Extended, Short-Term Neural Prediction Methodology, for European Electricity Production by Type

Abstract

Accurate forecasting in the electrical energy supply sector is essential for cost savings, enhancing power system reliability, decisions on development, expansion, modification or reduction of facilities. It plays a vital role in the long-term development of the electric power industry. Electricity cannot be stored in large quantities, it is difficult to transfer, and requires continual production-consumption balance. The stochastic behavior of electricity consumption makes it challenging to anticipate. It is affected by a number of variables: climate, economy, population increase, pandemic breakout, etc. In this research we conduct experiments with different neural network forecasting topologies and establish the methodology that will most accurately anticipate the trend of the electricity production for various types of sources such as: wind, oil, coal, nuclear power plants, and bioenergy. An approach that incorporates Time Delay Neural Networks is proposed to reduce mistakes and improve forecasting confidence.

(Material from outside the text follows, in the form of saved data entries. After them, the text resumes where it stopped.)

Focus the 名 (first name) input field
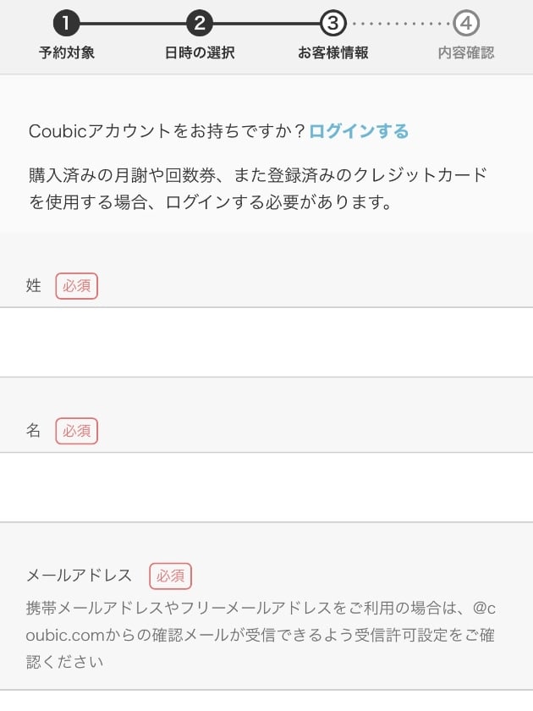The height and width of the screenshot is (711, 533). (x=267, y=487)
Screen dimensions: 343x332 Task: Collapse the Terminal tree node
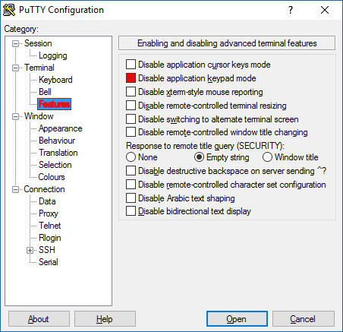15,68
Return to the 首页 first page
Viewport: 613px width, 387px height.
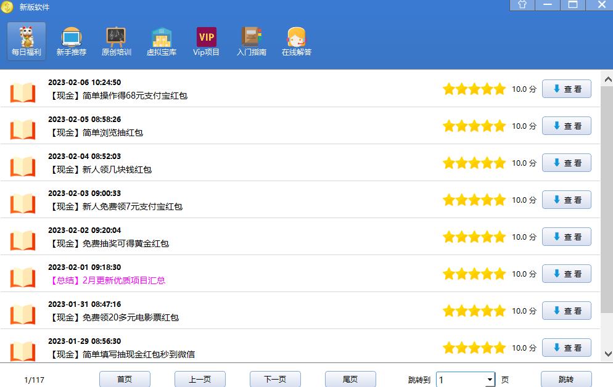(125, 380)
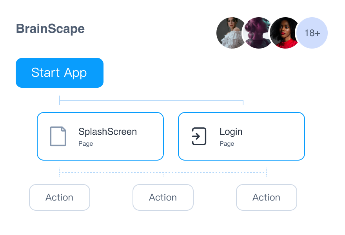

It is shown that this strategy may significantly increase the forecasting accuracy of the individual networks regardless of their topologies, which improves the applicability of the method. The performance and efficiency of models are assessed using the appropriate performance criteria. Additional forecasting experiments, including ARIMA and Extreme Learning Machine Modeling, have been carried out to quantitatively compare the accuracy of the proposed technique with alternative state-of-the- art forecasting methodologies.